Petit traité de mécaniK
Aussi épais que le Vogue de septembre, the September Issue pour les connaisseurs, un an de parution et vous voilà pourvus d’une magnifique pile de papier glacé pouvant, au choix, servir de calle porte ou encore de pied de lit !
Citizen K, un trimestriel encore mal connu il y a un an est en plein essor, en témoigne sa disposition dans les kiosques : en pile à côté du WAD. Anodin ? Pas sur, lorsque l’on feuillette Citizen K, on se rend très vite compte de la place de la publicité dans le titre, a se demander si le service marketing du magazine n’est pas plus important que la rédaction au grand complet ! La première page rédigée est à la page 10. On comprend mieux le prix plus qu’attractif de la parution : 1 € . Ils peuvent se vanter d’avoir des annonceurs prestigieux, de Lanvin à Van Cleef & Arpels en passant par Dom Pérignon.
Citizen K surfe sur les tendances à venir, particulièrement en matière de mode, mais pas que ! En effet, des articles de sociétés, à la découverte de nouvelles cultures, la rédaction passe du coq à l’âne avec une habileté certaine.

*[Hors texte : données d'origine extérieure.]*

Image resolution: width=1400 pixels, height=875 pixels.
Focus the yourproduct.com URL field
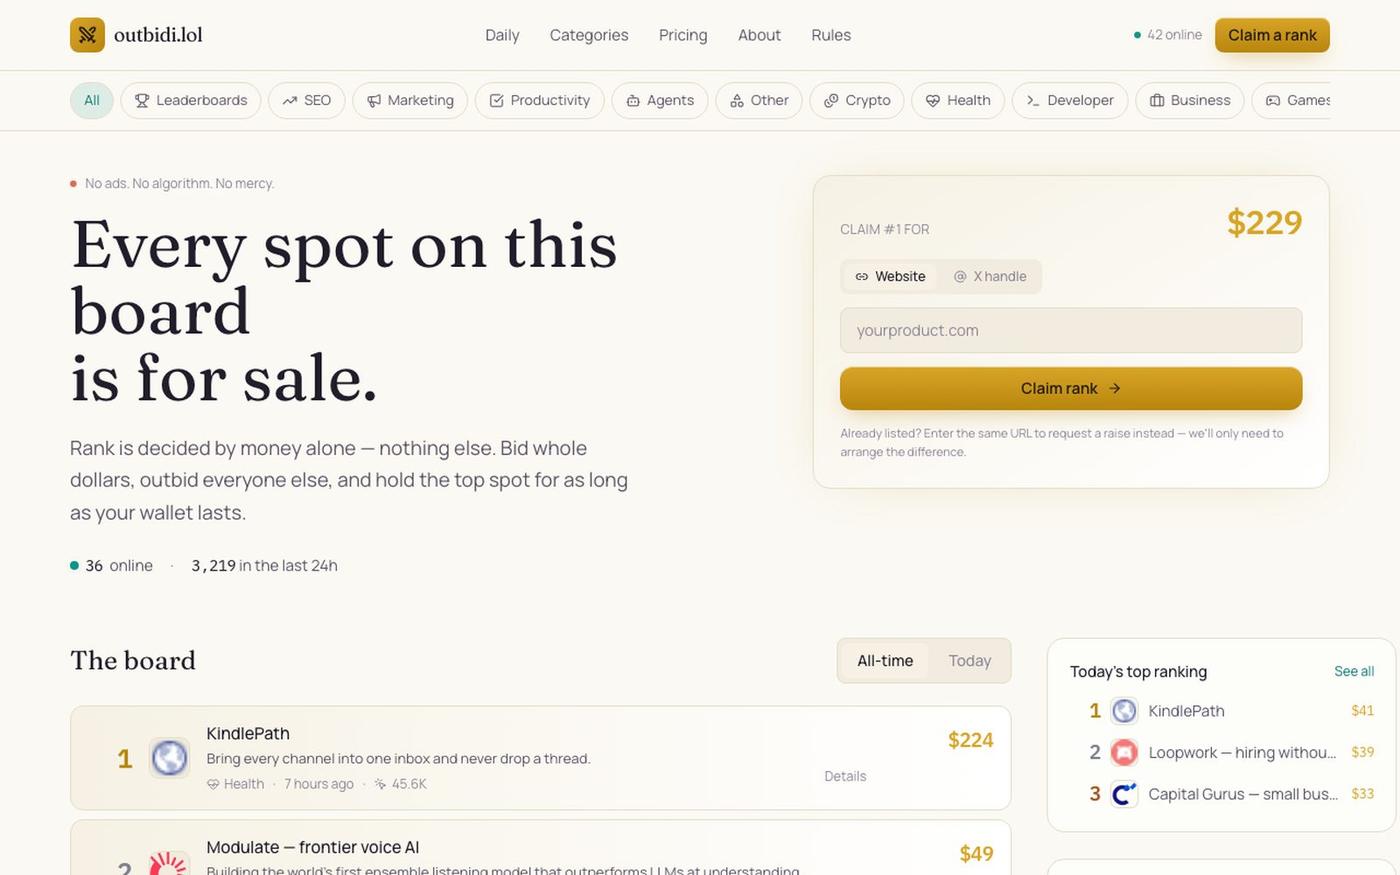pos(1071,330)
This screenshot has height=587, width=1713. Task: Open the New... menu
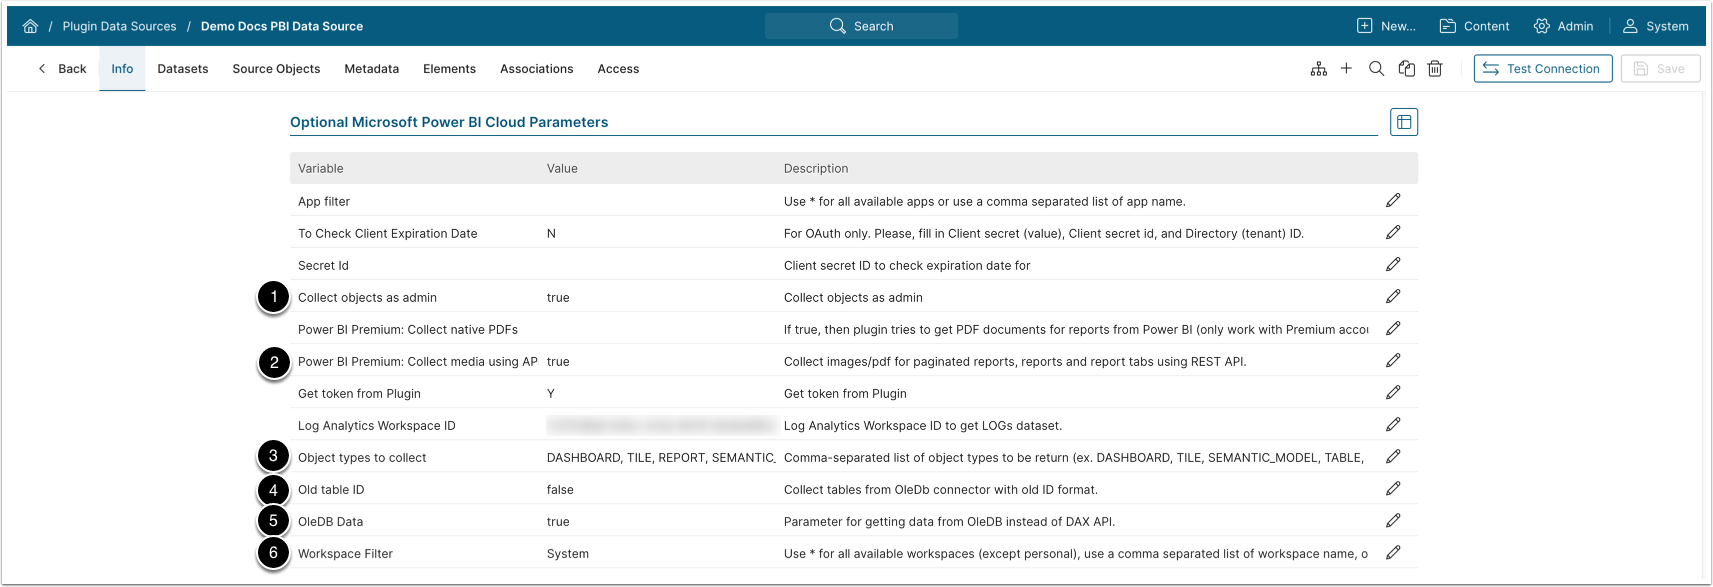(1386, 26)
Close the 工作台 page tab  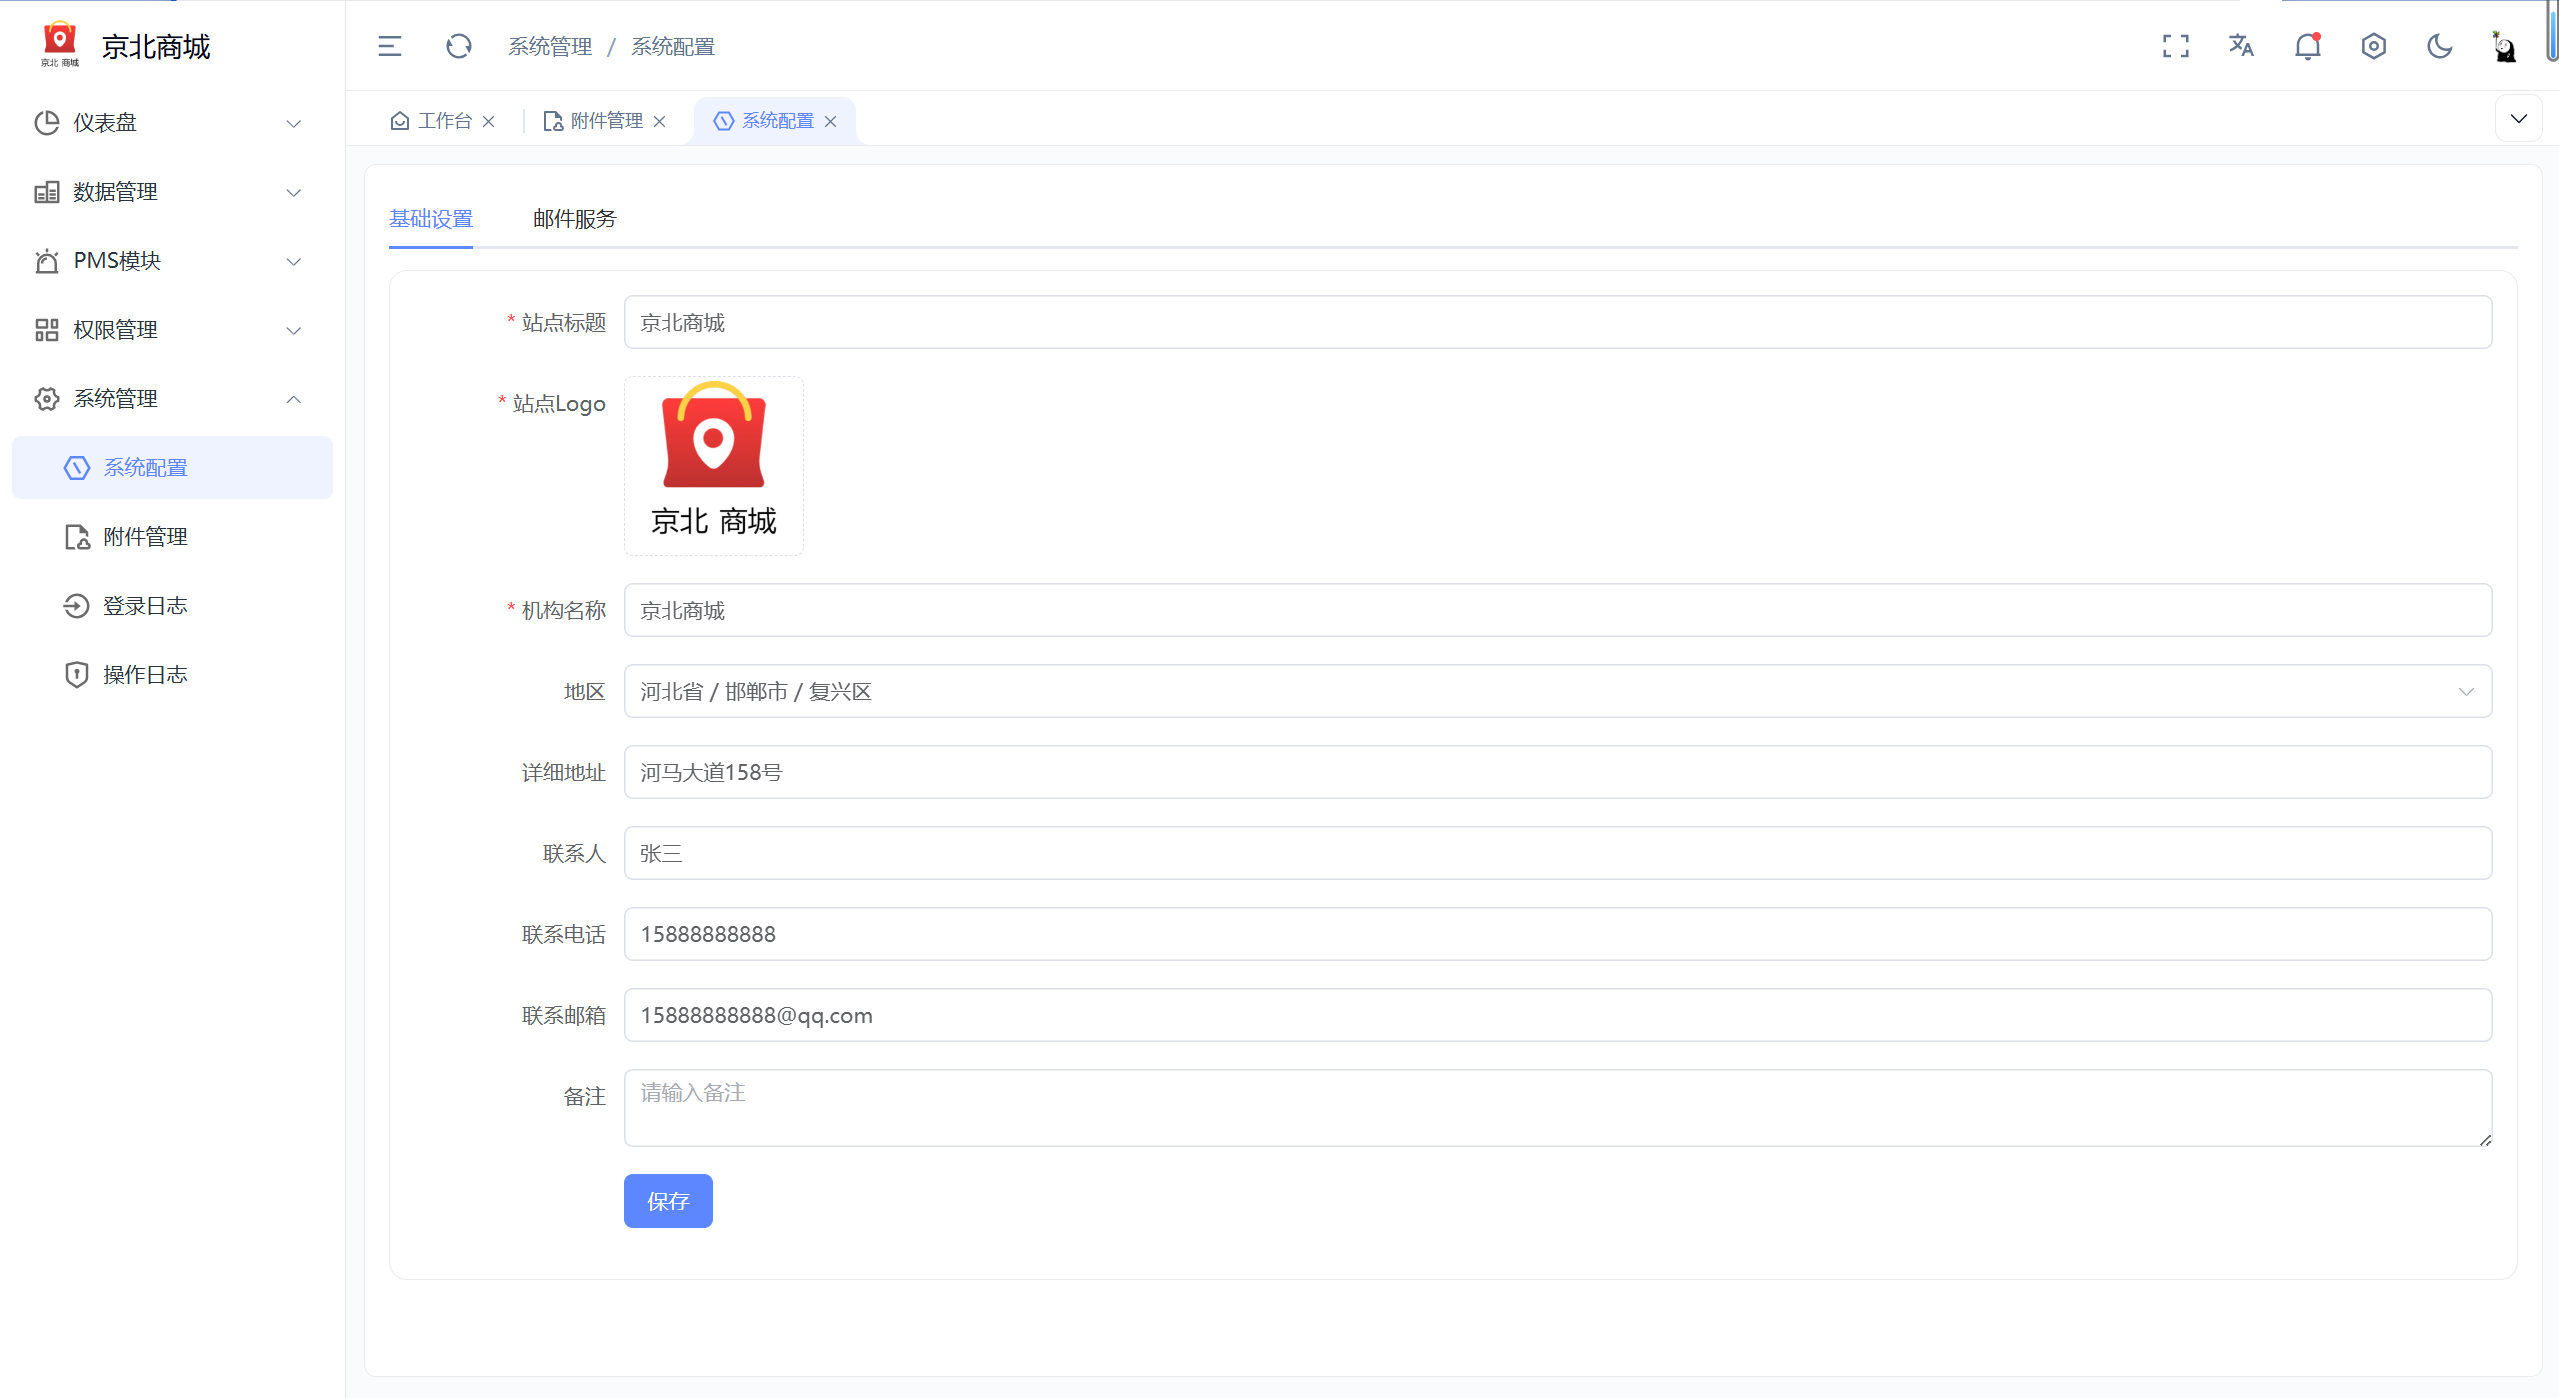pyautogui.click(x=489, y=122)
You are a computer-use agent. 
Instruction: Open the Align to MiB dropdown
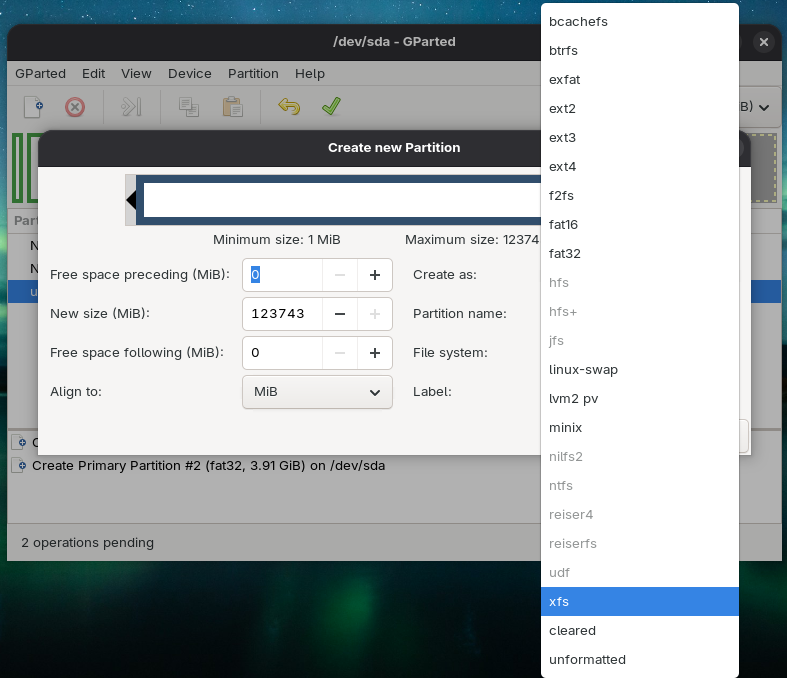(x=317, y=392)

Petit bémol, le rédac’ chef, quelque peu lisse…du visage. Au fil des numéros, donc des saisons, donc des années, ce cher Kappauf rajeunit. Magie du luxe et du chic le temps n’a pas d’effets sur cette élite du papier glacé. Kappauf, personnage important pour ce magazine, puisqu’il est l’essence même de Citizen. Le K. du titre, c’est lui. « Personne sans âge » (personnage) omniprésent dans le magazine, quand il ne supervise pas une séance photos, il est shooté à côté des mannequins.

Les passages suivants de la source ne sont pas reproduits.